The King's council has practically limited itself to cases in which the state has an interest, especially the maintenance of public order. Chancery became an independent court rather than the arm of the king and his council. In Chancery and the King's Bench, the intellectual revival brought by humanism inspires novel procedures to be devised to meet current problems in disputed titles to land, inheritance, debt, breach of contract, promises to perform acts or services, deceit, nuisance, defamation, and the sale of goods.
A new remedy is specific performance, that is, performance of an act rather than money damages.
Evidence is now taken from witnesses.
Various courts had overlapping jurisdiction. For instance, trespass could be brought in the Court of Common Pleas because it was a civil action between two private persons. It could also be brought in the Court of the King's Bench because it broke the King's peace. It was advantageous for a party to sue for trespass in the King's court because there a defendant could be made to pay a fine to the king or be imprisoned, or declared outlaw if he did not appear at court.

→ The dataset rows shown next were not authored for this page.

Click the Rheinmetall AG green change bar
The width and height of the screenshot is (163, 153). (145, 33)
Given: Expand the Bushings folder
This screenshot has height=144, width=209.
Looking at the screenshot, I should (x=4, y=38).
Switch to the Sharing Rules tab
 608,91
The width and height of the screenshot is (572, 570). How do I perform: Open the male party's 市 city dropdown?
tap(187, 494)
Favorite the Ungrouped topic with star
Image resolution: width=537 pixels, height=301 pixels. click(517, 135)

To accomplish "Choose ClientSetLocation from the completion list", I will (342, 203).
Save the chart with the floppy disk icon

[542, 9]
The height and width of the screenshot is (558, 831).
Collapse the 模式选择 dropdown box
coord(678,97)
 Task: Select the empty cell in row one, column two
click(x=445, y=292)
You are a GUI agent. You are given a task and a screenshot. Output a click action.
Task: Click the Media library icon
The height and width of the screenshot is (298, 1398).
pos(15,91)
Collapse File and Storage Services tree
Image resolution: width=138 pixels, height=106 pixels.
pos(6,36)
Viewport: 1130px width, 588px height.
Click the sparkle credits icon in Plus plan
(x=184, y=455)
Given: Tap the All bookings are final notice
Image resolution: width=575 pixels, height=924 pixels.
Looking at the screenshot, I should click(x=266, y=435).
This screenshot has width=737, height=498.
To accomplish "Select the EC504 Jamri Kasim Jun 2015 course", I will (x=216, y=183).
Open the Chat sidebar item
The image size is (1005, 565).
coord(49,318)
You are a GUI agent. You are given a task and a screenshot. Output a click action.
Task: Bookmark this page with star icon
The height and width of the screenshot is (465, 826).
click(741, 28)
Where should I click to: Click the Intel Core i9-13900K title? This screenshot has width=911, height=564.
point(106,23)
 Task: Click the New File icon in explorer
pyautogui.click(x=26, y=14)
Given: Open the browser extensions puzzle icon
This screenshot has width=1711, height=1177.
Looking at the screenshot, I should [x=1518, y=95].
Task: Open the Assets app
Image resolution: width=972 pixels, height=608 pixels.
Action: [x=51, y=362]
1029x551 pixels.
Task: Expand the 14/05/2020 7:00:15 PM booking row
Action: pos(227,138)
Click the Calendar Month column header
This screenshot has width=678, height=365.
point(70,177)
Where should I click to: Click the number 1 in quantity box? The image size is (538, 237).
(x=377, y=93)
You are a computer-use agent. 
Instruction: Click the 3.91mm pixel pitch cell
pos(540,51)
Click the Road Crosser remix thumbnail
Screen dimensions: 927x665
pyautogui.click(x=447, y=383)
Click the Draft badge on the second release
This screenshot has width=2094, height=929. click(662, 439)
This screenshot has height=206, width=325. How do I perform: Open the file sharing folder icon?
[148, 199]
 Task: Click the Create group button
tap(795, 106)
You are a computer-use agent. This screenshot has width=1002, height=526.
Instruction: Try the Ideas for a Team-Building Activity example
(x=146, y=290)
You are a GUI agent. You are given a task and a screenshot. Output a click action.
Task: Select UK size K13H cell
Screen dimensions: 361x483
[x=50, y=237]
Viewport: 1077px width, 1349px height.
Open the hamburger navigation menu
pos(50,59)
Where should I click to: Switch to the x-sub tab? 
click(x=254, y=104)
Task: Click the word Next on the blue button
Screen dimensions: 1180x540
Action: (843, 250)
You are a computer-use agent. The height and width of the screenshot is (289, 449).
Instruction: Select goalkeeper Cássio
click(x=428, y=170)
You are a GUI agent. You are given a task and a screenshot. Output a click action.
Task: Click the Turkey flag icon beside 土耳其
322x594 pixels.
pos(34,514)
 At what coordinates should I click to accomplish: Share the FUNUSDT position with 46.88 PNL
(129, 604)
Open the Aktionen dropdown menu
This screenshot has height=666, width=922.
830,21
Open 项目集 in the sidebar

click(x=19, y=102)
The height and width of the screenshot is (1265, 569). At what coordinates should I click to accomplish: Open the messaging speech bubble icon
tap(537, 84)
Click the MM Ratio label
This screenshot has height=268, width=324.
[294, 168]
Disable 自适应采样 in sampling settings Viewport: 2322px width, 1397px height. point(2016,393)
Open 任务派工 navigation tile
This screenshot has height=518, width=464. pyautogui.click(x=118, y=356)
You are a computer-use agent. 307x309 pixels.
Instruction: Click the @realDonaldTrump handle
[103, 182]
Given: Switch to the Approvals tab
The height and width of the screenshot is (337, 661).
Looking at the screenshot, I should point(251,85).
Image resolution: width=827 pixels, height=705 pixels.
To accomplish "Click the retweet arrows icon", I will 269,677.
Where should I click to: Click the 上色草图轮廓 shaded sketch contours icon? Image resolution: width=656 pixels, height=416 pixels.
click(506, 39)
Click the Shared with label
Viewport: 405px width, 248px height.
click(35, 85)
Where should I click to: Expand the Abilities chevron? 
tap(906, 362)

A wrongful step on the defendant's land, a wrongful touch to his person or chattels could be held to constitute sufficient force and an adequate breach of the king's peace to sustain a trespass action. A new form of action is trespass on the case, which did not require the element of force or of breach of the peace that the trespass offense requires. Trespass on the case [or "case" for short] expands in usage to cover many types of situations. Stemming from it is "assumpsit", which provided damages for breach of an oral agreement and a written agreement without a seal.
Parliament's supremacy over all regular courts of law was firmly established and it was called "the high court of Parliament", paradoxically, since it came to rarely function as a law court.
The humanist intellectual revival also caused the church courts to try to eliminate contradictions with state law, for instance in debt, restitution, illegitimacy, and the age of legal majority.
The Bishop's Court in London had nine offenders a week by 1500. Half of these cases were for adultery and sexual offenses, and the rest were for slander, blasphemy, missing church services, and breach of faith. Punishment was penance by walking barefoot before the cross in the Sunday Procession dressed in a sheet and holding a candle.